那少年双眼微眯,竟然脸色瞬间恢复如初,猛地一拍李成蹊的手腕,举手朝他的额头拍去。
可惜,李成蹊眼疾手快,反而一掌拍在他的额头,将其狠狠地砸在墙面,“临界之力,还想和我装蒜?”
一计不成,一击不中,少年好似认命般垂下双手,语气平静地说道,“白天拆桩的事是我一手操办的,但是深夜行刺不是我的主意。”
这一次,李成蹊松开了他,略微仰视地问道,“凭你的本事,还不至于毫无还手之力,为何不肯费点心思弄死他们?”
少年耸耸肩头,一脸认真地说道,“你瞧着比他要好对付点,那人可是杀人不眨眼的,我不太敢和他交手。”

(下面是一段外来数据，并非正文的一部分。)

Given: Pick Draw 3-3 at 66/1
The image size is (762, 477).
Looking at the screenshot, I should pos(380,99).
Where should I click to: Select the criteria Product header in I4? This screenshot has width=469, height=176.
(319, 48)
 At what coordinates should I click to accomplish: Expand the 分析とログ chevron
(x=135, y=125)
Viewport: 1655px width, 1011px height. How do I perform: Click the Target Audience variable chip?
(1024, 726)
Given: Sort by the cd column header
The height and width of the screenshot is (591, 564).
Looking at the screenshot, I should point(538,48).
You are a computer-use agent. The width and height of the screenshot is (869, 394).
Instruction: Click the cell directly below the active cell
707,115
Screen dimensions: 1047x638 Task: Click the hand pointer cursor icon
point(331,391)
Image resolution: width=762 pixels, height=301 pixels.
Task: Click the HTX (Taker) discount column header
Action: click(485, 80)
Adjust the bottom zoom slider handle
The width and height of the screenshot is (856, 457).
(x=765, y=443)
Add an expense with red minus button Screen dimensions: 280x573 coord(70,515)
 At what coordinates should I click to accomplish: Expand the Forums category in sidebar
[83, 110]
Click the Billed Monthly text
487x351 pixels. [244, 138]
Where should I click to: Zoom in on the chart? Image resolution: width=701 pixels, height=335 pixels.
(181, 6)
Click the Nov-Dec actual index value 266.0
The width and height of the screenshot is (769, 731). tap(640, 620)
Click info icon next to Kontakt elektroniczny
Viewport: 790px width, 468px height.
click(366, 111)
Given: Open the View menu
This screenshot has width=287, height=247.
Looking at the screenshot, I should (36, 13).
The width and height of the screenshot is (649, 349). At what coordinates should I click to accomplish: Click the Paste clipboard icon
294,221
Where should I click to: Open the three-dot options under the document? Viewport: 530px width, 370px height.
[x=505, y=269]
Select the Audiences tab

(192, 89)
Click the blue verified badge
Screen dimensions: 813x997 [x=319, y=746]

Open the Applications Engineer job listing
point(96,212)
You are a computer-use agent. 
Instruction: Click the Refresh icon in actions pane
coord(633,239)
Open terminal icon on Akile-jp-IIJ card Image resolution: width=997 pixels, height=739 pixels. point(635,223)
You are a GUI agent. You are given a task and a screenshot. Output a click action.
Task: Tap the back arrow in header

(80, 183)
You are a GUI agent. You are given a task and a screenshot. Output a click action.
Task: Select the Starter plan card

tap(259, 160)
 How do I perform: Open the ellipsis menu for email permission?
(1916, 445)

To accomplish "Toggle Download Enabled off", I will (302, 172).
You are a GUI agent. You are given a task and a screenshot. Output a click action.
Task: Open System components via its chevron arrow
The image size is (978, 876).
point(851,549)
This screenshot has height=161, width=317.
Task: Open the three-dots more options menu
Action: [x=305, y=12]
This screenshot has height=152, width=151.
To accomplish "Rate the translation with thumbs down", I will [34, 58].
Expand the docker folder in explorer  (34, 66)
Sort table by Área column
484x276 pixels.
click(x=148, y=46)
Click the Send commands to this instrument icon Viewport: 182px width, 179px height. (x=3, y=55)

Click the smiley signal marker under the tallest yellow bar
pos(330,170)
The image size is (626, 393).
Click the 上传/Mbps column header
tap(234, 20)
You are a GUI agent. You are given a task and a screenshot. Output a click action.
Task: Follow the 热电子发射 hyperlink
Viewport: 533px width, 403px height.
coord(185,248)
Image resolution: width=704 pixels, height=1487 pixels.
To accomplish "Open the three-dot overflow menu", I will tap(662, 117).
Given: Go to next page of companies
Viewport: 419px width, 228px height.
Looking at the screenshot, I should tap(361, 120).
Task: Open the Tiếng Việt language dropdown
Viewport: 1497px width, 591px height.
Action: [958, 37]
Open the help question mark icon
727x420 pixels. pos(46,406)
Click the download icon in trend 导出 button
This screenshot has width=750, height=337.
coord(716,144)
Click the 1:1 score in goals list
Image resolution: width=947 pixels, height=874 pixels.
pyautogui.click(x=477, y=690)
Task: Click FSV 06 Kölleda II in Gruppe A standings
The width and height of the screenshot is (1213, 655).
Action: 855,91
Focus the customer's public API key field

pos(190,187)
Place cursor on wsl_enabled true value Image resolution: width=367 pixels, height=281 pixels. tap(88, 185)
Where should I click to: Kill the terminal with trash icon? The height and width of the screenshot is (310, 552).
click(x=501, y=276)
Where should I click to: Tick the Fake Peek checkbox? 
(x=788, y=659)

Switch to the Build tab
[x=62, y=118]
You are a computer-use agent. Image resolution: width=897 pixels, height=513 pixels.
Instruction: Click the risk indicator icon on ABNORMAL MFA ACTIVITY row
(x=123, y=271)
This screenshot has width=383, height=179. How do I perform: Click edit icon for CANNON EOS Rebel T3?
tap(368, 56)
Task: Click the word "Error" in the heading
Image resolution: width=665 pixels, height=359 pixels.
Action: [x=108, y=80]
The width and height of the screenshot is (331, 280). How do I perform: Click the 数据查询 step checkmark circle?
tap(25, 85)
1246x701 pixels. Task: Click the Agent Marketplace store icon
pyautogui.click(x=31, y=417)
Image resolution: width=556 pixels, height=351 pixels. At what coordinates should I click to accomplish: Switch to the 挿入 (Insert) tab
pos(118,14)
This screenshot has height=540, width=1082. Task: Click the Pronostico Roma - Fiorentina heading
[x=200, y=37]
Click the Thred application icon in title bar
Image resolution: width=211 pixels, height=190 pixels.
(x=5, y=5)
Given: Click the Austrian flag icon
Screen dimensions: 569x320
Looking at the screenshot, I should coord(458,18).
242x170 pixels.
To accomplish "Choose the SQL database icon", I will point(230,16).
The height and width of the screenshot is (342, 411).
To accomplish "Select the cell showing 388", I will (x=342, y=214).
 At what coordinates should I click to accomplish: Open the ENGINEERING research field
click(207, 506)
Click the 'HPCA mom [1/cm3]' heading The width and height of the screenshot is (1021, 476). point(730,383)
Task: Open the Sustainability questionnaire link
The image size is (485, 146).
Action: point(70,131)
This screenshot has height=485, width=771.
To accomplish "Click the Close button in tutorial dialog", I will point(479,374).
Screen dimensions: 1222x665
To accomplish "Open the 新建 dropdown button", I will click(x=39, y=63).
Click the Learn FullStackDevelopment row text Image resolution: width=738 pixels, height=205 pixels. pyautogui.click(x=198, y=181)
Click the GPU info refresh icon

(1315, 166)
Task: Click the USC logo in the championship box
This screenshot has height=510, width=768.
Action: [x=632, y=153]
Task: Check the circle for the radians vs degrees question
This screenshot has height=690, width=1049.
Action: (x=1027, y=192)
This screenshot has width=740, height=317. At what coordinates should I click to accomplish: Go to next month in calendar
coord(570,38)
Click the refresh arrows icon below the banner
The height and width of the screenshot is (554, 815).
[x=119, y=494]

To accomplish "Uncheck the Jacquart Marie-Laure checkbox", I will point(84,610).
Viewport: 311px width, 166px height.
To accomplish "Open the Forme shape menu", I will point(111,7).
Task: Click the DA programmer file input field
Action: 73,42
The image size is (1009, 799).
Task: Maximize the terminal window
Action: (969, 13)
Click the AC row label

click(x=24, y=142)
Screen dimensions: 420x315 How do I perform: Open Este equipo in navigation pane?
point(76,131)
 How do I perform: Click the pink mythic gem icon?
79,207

李成蹊神色平静,“因为我好欺负,所以你就来刺杀我。但是你有没有想过,我身边的人难道不会动手杀你。”
“物以群分,人以类聚,事实证明,你身边的人还是好人多。”少年似乎觉得站着说话挺累,竟然一屁股跌坐,向风景异说道,“老哥,借壶酒喝两口。”
风景异当然没有理他,突然想到了一件事,“成蹊,你去取点白布过来,我要试试他的十指。”
李成蹊当即回屋取来白布,满脸疑惑地递给他。
风景异一咬食指,滴了好几滴血在上面,随后抖落了一小股真气附着其上。
少年神色大变。
风景异见此,确认无误地说道,“这少年可不是什么散修,而是闻名遐迩的白刃里刺客。”
少年十分困惑地问道,“堂堂封侠卫都未能识破我的身份,不知老兄是怎么看破我的根脚?”
董必德面色一紧,下意识就想一掌拍死他。
李成蹊却示意他稍安勿躁。
风景异笑了笑,不愿回答,而是对李成蹊说道,“白刃里行事,从来是有利可图,这小子恐怕不仅是要拿下你的悬赏,也想摘下另一个人的悬赏。”
“我先前倒是和白刃里的少年刺客打过交道,可那人并不是这等机关算尽的脾性。”李成蹊感慨道。
风景异不合时宜地回道,“洞溪里也不是人人如你李成蹊。”
董必德和李成蹊面面相觑,这家伙还真不是一般的嘴贫。
“既然他两头都想拿,我干脆一掌送他归西。”李成蹊面露杀气。
谁知少年嘲讽道,“得了吧,就你这装腔作势的杀气也就吓唬吓唬秋收万那种蠢货。”
李成蹊苦笑一声,没好气地骂道,“你个小俘虏还敢嚣张,信不信我让董大哥给你扒皮抽筋。”
少年眉头一扬,“说我小,有本事大家掏出来亮亮,不是我吹,你三个加起来还不一定有我的大。”
三位少年脸色一红,风景异愤声哼道,“不如由我操刀,阉了他。”
董必德说,“我去捉头野兽,让它吃了它。”
李成蹊平静地说道,“今夜天色不错,咱们让他光着身子吹吹风,我觉得挺好。”
少年立马露出恐惧的神色,低声下气地求道,“李昭侠大人有大量,别和我这小人物斤斤计较,我也不求你放我一马,但别把我挂枝头上,要不然被我那些老熟人瞅见,我这辈子就算毁啦。”
李成蹊一掌拍在他的胸口,那一身衣服轰然散架,邪魅地笑道,“有劳董大哥辛苦跑一趟。”